A photograph of nine men of the 10th battalion who shared a tent in Cairo, including Robin, is displayed beside the Pool of Reflection. Of these men, five – including Robin’s best man, Private Malcolm Teasdale Smith (bottom right at the front), and champion rower Tom Whyte (bottom left at the front), who would row one of the boats ashore on the morning of the Gallipoli landing – would not survive the war. A sixth would take his own life back in Adelaide on Remembrance Day 1922.

In the early hours of the 25th of April 1915 the men of the 10th Battalion rowed silently towards the Gallipoli shore at the place that would become known as Anzac Cove. Lance Corporal Robin was a member of the battalion’s scouting platoon, and he and Private Arthur Blackburn made their way inland to a position later known as Scrubby Knoll. Having been ordered to “go like hell”, they were the only two to reach this point, the furthest inland to be reached by any Australians. However, they were soon forced to withdraw by a large force of Turkish soldiers. Blackburn, who was awarded the Victoria Cross a year later at the bloodbath that was Pozières, described the scene on Gallipoli:

"Bullets were whizzing all around us and men were falling here and there. I rushed across the shore to the shelter of a small bank and there shed my pack and fixed my bayonet … The way our chaps went at it was a sight for the Gods … we just went straight on up the side of the cliff, pushing our way through thick scrub and often clambering up … on all fours."

Lance Corporal Robin was killed in action on 28 April. The exact manner of his death was unknown, and his body was never found. He was 30 years old.

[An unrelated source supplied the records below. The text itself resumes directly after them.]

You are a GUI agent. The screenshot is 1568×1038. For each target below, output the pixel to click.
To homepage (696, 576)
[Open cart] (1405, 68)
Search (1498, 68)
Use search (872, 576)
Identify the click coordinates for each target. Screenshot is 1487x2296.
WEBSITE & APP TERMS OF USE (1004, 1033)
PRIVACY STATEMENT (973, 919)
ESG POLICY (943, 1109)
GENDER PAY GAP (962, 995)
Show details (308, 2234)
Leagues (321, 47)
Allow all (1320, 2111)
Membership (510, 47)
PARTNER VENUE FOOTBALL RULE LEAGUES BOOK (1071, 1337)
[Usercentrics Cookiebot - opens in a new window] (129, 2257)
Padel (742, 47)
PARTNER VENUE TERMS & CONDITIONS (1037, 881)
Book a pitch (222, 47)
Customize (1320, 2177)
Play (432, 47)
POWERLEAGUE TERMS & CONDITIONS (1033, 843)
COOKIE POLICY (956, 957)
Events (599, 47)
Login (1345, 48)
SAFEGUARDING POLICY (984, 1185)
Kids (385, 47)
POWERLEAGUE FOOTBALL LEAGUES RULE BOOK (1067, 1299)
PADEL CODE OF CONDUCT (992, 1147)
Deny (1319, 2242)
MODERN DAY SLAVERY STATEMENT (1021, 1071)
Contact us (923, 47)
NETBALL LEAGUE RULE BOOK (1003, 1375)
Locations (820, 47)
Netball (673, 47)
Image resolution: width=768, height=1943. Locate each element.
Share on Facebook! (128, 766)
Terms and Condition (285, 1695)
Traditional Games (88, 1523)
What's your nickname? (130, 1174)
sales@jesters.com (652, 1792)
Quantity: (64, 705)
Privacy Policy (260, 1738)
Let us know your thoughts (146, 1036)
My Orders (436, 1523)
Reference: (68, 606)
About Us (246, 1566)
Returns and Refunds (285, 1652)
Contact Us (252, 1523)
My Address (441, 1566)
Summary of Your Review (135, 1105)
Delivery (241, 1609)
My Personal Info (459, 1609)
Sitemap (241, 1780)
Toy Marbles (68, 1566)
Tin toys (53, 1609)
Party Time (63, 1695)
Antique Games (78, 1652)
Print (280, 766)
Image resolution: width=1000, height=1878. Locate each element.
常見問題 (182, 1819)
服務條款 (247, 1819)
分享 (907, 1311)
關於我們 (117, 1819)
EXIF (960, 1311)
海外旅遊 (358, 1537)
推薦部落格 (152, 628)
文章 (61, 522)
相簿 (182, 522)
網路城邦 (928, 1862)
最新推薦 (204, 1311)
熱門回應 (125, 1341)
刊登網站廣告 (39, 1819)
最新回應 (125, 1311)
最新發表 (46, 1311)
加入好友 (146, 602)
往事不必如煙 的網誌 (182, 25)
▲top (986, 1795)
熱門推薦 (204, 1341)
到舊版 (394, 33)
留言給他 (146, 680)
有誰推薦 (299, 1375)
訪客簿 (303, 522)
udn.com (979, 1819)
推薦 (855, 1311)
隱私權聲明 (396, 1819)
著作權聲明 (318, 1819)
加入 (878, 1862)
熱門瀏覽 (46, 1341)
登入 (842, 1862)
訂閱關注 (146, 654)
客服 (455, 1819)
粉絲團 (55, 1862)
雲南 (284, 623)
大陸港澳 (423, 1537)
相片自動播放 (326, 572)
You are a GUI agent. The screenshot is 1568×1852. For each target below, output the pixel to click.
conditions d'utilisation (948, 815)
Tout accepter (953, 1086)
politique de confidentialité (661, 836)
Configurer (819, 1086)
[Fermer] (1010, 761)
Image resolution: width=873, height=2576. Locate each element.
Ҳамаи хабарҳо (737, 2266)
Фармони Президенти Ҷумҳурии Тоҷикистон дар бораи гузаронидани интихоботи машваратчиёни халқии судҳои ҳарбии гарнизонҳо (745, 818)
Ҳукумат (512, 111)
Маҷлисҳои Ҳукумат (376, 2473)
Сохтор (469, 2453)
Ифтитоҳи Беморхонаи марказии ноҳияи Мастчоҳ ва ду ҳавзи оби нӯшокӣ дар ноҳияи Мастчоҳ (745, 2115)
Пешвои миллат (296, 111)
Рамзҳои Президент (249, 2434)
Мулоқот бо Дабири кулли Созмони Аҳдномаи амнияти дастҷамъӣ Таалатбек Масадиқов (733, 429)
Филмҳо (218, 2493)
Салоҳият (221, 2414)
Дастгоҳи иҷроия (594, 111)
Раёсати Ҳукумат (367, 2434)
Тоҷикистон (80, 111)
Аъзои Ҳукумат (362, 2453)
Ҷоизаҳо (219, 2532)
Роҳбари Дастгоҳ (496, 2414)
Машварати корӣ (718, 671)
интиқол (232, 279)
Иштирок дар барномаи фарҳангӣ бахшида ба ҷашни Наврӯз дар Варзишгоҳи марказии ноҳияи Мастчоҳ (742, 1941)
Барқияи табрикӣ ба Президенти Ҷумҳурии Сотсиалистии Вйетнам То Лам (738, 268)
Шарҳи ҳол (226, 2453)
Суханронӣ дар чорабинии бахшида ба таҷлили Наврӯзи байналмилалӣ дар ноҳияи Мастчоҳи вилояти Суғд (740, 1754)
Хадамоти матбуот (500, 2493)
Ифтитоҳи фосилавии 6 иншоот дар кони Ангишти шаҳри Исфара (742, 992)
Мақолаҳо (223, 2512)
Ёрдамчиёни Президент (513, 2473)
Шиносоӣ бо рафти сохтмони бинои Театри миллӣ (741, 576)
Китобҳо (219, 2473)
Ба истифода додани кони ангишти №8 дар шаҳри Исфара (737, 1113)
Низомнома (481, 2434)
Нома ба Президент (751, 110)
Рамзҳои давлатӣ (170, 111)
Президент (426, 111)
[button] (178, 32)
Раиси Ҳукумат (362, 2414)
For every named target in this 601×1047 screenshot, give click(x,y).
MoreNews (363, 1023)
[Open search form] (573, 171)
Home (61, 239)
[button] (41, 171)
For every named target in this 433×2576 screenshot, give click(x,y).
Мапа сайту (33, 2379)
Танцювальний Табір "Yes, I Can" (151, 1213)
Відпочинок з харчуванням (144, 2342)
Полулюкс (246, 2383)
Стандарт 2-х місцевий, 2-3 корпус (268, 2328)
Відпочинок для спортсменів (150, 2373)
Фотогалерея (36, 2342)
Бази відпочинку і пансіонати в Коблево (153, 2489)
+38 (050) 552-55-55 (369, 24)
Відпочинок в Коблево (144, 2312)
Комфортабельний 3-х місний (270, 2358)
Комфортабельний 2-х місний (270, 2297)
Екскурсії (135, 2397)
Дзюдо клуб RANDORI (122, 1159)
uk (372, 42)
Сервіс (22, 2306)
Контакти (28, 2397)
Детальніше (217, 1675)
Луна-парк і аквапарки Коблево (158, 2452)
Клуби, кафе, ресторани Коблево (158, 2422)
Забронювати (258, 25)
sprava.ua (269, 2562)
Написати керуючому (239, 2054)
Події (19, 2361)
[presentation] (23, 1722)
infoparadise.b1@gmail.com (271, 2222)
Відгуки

Robin died never knowing that his wife was pregnant, and in yet another blow to the families, Nellie died on 22 November 1915 while giving birth to their son, “Robin”, who died just days later.

Philip Robin’s name is listed on the Lone Pine Memorial to the Missing on Gallipoli, and on the Roll of Honour on my right, among more than 60,000 others from the First World War. His photograph is displayed today beside the Pool of Reflection.

This is but one of the many stories of service and sacrifice told here at the Australian War Memorial. We now remember Lance Corporal Philip de Quetteville Robin, who gave his life for us, for our freedoms, and in the hope of a better world.